SCHIZOPHRENIA: He’s a Rhodes Scholar, and a graduate of Stanford, Oxford, and Harvard Medical School. He’s also a Pulitzer Prize winner, an assistant professor of medicine at Columbia, and a prominent cancer researcher. Even with all those stellar credentials and accomplishment, Siddartha Mukherjee writes in the New Yorker about the lifetime of stigma that has haunted him and his family due to its many members with mental illness, specifically schizophrenia. The author, poignantly and artfully, takes a reader into his family’s troubled past, including ugly spats between his father and grandmother over her sheltering a mentally ill uncle. As he treks across continents following his diasporan kin, he also traces how two internationally renowned genetic researchers ended up near each other in Boston. They are, he says, making key findings about fundamental errors that occur at the gene level and appear to play a key role in schizophrenia, explaining its hereditary nature and its common onset in early adulthood.

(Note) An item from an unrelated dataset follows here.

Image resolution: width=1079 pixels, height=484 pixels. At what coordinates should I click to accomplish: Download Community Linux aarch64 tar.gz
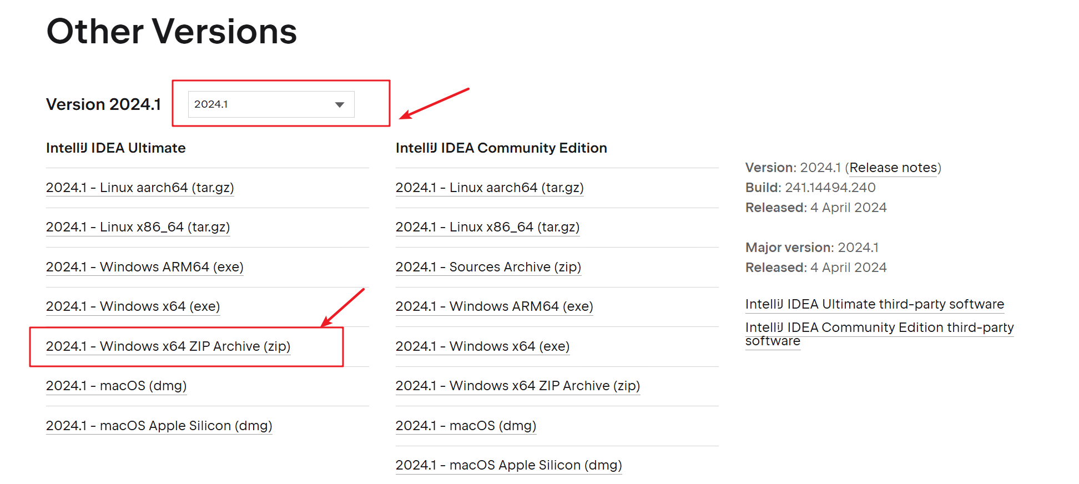489,188
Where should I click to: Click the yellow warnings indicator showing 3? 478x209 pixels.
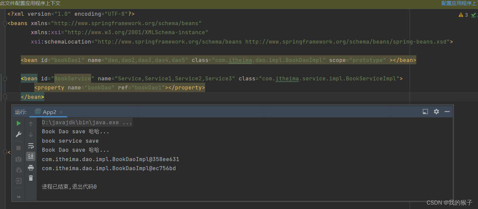(464, 15)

BIG PHARMA’S HYPE: It’s great to see long-form, investigative reporting finding new homes online, especially as traditional media like newspapers continue to decline. It’s also intriguing to see a detailed dissection of Big Pharma’s expensive, sophisticated marketing, aimed as a piece on the Huffington Post’s Highline section describes it, to get Americans to buy “Drugs You Don’t Need for Disorders You Don’t Have.” The author drills down on a pricey sleep medication, which regulators told the maker it needed for safety’s sake to sell in smaller doses. That wasn’t helpful to the company, because it also undercut the effectiveness of the drug, which was seeking market share in a highly competitive niche where there already were cheaper, just as effective options. So what? the maker said. It turned to a $96-million advertising campaign, much of it fuzzy and promoting peaceful sleep as much as the drug so as to get around existing restrictions on ads’ truthfulness. The approach appears to working, as the med is expected to bring in $300 million in revenue and become a market leader─this despite, quoting another headline on a story about why consumers should skip it: “It’s expensive, barely helps, and poses safety concerns.” I’ve written about why big budget advertising and marketing campaigns by Big Pharma and hospitals and medical centers is creating great concern by health care experts.